Me había hecho esa misma pregunta en la boda y yo no había respondido. ¿Por qué iba a contarle algo tan personal a alguien que siempre me criticaba?


–No –respondí por fin, con un hilo de voz–. No tengo el corazón roto.


Pedro me miró durante unos segundos, pero no dijo nada.


–¿A qué hora suele terminar la comida navideña?


–A veces dura hasta Año Nuevo. Una vez tuvimos un invitado que se quedó hasta que lo echamos el día dos de enero. Estábamos a punto de cobrarle alquiler.


La mirada de Pedro fue hacia mi boca y se quedó allí.


Qué serio era. Serio de verdad. La mayoría del tiempo yo hablaba de broma porque el instinto me decía que lo hiciera, aunque a veces intentaba controlar esa parte de mí, especialmente con la familia de Mauro, que siempre había dejado claro que mi sentido del humor les parecía inapropiado (y eso fue antes de lo del vestido).

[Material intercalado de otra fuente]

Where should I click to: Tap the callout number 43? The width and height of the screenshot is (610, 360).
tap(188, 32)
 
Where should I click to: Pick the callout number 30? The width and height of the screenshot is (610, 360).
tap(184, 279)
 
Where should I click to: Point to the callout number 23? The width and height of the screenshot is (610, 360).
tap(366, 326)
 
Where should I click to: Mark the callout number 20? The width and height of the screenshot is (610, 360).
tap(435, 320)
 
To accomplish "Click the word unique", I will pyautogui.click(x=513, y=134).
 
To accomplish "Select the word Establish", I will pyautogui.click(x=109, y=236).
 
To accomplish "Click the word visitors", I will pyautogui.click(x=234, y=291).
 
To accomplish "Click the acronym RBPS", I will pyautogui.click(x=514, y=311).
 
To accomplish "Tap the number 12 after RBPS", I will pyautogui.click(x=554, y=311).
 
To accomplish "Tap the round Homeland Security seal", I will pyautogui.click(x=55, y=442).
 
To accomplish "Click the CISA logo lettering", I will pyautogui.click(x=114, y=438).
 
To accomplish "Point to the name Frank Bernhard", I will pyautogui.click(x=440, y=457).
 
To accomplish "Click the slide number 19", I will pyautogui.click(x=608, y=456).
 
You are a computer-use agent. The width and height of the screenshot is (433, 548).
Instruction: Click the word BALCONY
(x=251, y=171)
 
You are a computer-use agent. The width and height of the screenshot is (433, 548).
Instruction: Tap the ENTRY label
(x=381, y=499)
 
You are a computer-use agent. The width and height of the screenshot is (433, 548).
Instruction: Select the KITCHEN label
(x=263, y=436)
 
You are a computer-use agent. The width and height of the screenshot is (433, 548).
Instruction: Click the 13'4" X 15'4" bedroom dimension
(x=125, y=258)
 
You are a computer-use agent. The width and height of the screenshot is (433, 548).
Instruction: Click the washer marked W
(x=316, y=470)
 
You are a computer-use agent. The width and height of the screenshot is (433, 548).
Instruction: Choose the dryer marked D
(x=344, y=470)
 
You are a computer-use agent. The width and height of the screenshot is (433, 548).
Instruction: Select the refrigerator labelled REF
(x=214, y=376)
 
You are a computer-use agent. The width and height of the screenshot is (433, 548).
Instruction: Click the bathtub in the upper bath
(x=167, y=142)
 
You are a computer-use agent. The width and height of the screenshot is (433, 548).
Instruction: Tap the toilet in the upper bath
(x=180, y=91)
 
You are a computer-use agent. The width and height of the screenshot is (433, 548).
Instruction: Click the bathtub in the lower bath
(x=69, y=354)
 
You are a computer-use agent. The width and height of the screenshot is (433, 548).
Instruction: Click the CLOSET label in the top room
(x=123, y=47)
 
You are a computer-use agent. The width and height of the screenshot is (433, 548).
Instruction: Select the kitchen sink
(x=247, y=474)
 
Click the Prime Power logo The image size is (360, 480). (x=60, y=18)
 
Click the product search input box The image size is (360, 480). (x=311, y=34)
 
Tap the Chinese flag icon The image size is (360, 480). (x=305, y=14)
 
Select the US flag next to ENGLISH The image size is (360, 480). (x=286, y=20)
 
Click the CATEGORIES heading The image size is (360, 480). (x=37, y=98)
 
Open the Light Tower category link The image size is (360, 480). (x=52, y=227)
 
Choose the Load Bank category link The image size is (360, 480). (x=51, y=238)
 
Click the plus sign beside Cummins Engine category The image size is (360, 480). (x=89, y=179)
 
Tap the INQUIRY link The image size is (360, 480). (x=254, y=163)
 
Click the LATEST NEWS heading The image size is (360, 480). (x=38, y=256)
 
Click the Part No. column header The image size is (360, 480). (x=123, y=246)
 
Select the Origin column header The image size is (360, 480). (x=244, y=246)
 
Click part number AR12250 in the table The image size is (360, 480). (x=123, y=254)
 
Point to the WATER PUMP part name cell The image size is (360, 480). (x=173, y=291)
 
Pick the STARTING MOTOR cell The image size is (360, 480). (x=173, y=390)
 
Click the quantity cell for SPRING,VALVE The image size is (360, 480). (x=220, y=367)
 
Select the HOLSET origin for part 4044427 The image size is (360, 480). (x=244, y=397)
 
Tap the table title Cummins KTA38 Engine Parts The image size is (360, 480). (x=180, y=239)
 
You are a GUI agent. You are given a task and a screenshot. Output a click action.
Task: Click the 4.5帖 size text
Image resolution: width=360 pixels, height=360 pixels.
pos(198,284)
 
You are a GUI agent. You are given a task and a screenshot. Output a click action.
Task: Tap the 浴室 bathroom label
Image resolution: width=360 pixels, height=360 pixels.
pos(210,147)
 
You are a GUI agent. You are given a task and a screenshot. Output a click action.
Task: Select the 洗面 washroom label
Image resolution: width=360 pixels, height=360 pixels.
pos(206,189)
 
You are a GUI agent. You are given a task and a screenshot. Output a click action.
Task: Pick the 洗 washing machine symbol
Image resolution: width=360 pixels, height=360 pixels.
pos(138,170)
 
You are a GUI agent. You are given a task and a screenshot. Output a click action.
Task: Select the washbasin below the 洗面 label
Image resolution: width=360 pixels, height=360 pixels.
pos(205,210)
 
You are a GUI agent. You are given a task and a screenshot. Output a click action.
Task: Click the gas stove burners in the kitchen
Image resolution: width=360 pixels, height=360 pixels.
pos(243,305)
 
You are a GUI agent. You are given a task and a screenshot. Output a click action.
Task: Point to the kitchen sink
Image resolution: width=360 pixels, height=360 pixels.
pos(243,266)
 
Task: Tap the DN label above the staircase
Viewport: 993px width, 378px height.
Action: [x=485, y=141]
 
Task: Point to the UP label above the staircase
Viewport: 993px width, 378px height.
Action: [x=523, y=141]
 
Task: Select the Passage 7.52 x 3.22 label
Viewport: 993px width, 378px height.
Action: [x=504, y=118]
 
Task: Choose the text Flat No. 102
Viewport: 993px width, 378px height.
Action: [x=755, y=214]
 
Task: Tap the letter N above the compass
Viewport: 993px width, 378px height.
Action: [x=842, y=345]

Pedro me desconcertaba. Había pensado que no le caía bien, pero allí estaba, con la mano… donde la tenía.


Algo latía bajo esas capas de autocontrol. Había algo más bajo la cara de póquer que presentaba ante el mundo.


Me pregunté qué secretos tendría.


Todo el mundo tenía secretos, ¿no?


Y no me habría importado descubrir algunos de los suyos.


Por una vez deseé que nuestro apartamento fuese más espacioso. Me encantaba, pero no era lo bastante grande como para ir al dormitorio sin que las doce personas que estaban con nosotros se dieran cuenta. Era un milagro que no se hubieran fijado en lo que Pedro y yo estábamos haciendo bajo la mesa. Menos mal que los almuerzos navideños eran caóticos.